> ASSIGNMENT: Scanning the entries below, copy every line that contains the word "item".

> RECORD EXTRACTS:

▬▬▬

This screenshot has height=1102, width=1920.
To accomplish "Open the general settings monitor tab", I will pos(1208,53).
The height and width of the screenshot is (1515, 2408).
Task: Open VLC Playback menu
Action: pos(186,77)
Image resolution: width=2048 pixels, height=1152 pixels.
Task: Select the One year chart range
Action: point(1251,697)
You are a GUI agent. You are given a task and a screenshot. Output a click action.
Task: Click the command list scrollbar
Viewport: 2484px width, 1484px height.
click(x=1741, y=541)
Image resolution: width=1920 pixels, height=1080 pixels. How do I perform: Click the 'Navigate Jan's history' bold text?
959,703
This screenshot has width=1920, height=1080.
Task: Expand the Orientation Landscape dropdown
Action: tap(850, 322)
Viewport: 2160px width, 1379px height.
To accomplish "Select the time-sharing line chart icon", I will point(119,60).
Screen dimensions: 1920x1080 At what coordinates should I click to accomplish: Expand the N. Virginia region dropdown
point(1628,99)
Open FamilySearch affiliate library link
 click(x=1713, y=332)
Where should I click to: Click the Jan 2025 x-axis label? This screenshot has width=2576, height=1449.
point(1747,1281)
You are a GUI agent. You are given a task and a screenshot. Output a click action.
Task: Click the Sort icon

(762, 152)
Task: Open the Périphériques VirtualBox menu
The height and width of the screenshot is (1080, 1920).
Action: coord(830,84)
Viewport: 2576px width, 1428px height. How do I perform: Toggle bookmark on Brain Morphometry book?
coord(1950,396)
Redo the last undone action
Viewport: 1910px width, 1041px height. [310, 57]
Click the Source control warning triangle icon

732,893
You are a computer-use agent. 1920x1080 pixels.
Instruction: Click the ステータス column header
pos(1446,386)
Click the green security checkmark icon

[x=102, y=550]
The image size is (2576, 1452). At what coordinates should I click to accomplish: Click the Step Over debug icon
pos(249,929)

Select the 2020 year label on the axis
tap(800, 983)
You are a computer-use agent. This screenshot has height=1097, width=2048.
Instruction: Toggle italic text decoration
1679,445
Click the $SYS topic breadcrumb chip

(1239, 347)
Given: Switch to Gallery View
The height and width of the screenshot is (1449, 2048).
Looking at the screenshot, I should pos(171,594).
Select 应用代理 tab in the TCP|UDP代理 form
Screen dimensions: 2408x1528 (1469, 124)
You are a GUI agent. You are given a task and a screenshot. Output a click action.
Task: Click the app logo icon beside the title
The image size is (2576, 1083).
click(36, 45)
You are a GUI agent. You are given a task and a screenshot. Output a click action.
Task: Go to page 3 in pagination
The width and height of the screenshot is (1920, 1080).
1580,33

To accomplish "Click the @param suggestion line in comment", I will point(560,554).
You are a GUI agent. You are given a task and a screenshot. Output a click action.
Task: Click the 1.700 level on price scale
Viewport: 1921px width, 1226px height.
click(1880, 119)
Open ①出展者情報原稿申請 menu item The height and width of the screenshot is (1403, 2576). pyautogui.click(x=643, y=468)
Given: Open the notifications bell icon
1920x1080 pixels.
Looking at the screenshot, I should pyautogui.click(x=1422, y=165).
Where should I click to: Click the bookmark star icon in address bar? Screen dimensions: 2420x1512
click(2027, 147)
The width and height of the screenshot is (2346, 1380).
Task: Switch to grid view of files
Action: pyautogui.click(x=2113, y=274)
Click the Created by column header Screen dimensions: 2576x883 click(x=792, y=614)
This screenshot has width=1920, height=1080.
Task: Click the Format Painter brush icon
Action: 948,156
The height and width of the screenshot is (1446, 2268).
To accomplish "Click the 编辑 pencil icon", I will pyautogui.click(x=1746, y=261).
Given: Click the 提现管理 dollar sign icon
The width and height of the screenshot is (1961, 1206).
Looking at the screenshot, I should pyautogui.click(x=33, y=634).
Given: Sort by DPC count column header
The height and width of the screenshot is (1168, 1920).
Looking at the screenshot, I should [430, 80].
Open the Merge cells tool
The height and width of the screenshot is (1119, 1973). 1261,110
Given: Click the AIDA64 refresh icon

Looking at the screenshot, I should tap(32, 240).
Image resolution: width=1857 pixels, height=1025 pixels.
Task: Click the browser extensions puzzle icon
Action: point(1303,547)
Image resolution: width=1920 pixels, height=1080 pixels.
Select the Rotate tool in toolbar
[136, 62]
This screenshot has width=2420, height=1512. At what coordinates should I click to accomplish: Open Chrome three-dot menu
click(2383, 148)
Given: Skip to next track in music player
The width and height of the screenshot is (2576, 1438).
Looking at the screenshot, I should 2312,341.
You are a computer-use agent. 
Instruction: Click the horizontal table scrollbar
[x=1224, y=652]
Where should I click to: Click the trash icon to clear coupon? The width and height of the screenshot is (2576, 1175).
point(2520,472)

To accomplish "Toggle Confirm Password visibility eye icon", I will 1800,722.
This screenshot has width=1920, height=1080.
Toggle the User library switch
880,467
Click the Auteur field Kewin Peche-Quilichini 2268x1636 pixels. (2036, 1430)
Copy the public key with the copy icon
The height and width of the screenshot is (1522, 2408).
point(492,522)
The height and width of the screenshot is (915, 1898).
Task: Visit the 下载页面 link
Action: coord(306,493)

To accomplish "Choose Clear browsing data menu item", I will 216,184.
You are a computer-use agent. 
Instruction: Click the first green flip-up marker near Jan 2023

▬▬▬

> SOLUTION:
Open ①出展者情報原稿申請 menu item The height and width of the screenshot is (1403, 2576). pyautogui.click(x=643, y=468)
To accomplish "Choose Clear browsing data menu item", I will 216,184.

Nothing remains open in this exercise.